> **TASK DIRECTIONS**:
Please pick up the blog post below about dreading oral surgery and thinking about fear, and continue it from its last sentence.

> **DOCUMENT TEXT**:
#####

By the time most of you read this blog today, I will have survived (I hope) my oral surgery. I won’t go into the gory details, but I had to have something removed from my tongue. Yes, you read that right. Sitting on this end of the surgery — the night before — I have to admit I’m dreading this procedure. At best, the surgeon will just remove the whole darn thing that’s the source of worry. At worst, he’ll decide to only biopsy which means it might have to come off at a later date.
Of course, since I’ve been living with this frightening prospect for a few weeks, and because I’m a writer, I’ve been thinking a lot about fear. Compound this with the fact that I just wrote an article about anxiety disorders for work, and the subjects of worry, fear, obsession, anxiety etc. are very much on my mind.
One of the things I’ve never quite understood is readers’ and movie goers’ attraction to horror. I kind of understand the adrenaline rush of it and the anticipation. But that’s never been a huge draw for me. I guess it’s obvious that at the state fair I rarely went on rollercoasters but adored Ferris wheels and merry-go-rounds . . . and the farm animals.

#####

> **RECORDED INFORMATION**:
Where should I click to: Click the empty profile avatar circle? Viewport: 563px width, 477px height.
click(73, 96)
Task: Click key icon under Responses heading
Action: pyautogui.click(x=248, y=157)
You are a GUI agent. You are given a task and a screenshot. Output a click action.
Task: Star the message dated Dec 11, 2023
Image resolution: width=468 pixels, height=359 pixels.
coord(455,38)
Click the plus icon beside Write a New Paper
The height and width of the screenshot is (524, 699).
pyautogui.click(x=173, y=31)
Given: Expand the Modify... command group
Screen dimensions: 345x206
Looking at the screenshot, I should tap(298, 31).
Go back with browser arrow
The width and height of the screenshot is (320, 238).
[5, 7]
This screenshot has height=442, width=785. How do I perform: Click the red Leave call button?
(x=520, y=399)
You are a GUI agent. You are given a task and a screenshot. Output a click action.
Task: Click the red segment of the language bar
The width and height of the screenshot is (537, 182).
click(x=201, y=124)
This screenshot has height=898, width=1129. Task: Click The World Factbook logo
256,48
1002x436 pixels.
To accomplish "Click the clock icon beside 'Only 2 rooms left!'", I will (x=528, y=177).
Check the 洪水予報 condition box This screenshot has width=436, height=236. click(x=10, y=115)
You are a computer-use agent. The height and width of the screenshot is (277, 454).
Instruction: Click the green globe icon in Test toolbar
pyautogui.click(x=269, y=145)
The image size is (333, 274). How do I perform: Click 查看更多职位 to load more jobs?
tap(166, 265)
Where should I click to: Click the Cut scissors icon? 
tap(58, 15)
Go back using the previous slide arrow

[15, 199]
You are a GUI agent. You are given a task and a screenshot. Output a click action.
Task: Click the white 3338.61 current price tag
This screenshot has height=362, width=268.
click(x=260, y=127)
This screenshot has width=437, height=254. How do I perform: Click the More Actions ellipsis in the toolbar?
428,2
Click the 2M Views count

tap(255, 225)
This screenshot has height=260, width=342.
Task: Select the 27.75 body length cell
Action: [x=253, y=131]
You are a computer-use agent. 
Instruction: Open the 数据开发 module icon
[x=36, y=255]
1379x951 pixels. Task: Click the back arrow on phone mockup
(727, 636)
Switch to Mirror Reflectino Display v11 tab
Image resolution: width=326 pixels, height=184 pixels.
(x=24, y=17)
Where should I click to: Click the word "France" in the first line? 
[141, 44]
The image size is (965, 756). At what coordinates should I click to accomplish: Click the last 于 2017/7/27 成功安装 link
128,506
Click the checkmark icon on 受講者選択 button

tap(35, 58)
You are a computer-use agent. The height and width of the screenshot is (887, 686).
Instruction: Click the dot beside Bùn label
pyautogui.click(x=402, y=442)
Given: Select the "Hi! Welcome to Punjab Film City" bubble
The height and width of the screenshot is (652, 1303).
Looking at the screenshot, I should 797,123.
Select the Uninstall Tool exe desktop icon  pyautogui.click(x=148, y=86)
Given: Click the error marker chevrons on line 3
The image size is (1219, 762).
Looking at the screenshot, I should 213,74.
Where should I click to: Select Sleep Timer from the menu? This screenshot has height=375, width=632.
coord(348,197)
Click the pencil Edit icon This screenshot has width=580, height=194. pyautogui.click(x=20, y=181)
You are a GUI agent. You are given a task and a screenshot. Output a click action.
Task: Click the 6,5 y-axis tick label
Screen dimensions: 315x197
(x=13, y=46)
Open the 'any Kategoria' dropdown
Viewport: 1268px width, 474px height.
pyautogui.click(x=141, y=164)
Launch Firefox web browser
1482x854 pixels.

#####

> **RESPONSE AREA**:
I think I understand the anticipation implicit in horror as well. There’s a tingliness that is very cool . . . fun, like foreplay. I’d be happy in that place for a long time before the resolution. Of course the resolution must come, the bump in the night must be revealed. I’d just rather it be a raccoon than an ax murderer.
Since I don’t really understand the idea of horror in the context of creativity, I did a little research. http://www.horror.org/horror-is.htm
This is a fantastic perspective. I have read and respect the astounding storytelling craft of Stephen King, Dean Koontz . . . our fabulous Alexandra Sokoloff. And I want to understand the attraction of this genre — and if you don’t think it’s a genre, I want to understand that too — so I hope everyone will chime in and educate me.
Unlike most Mondays, I WILL be able answer your comments since I expect to be home. The prospect of being at work when the Novocain wears off is just too daunting.